### Requirements
Quote the following material word for word, leaving out the pictures.

### Supplied information

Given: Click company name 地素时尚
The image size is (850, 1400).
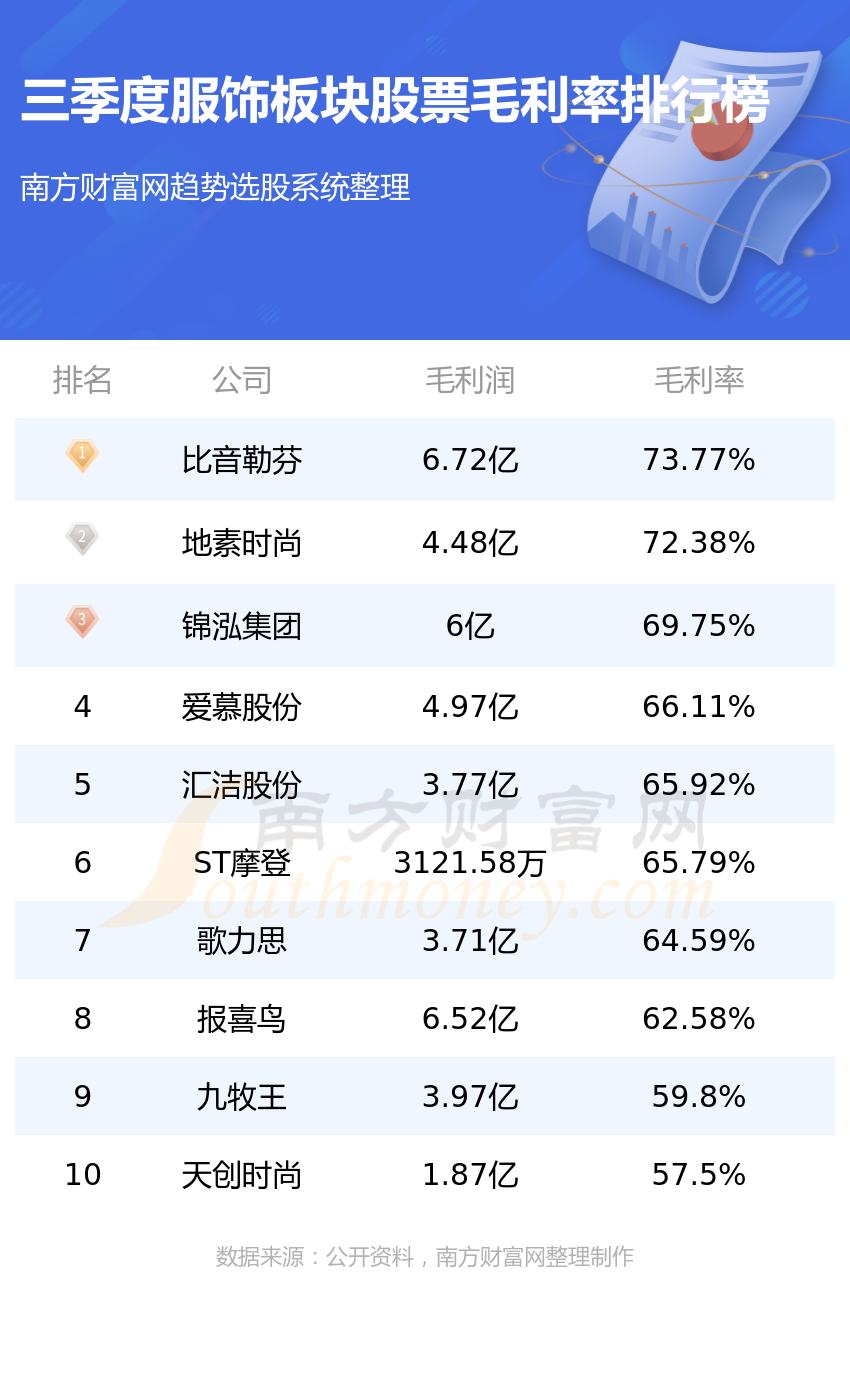Looking at the screenshot, I should point(242,543).
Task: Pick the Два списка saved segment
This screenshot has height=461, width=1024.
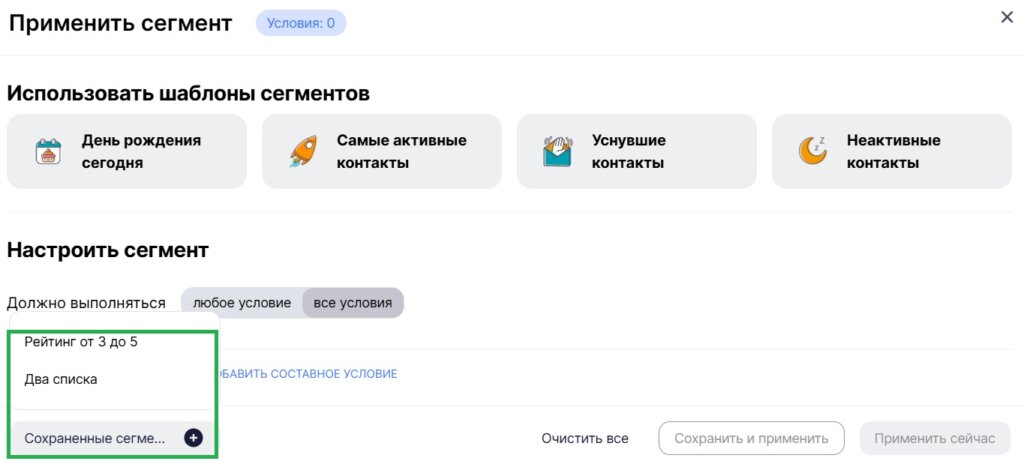Action: click(x=61, y=380)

### Exercise response
Given: Click company name 地素时尚
The image size is (850, 1400).
Looking at the screenshot, I should point(242,543).
Task: Pick the Два списка saved segment
This screenshot has height=461, width=1024.
Action: click(x=61, y=380)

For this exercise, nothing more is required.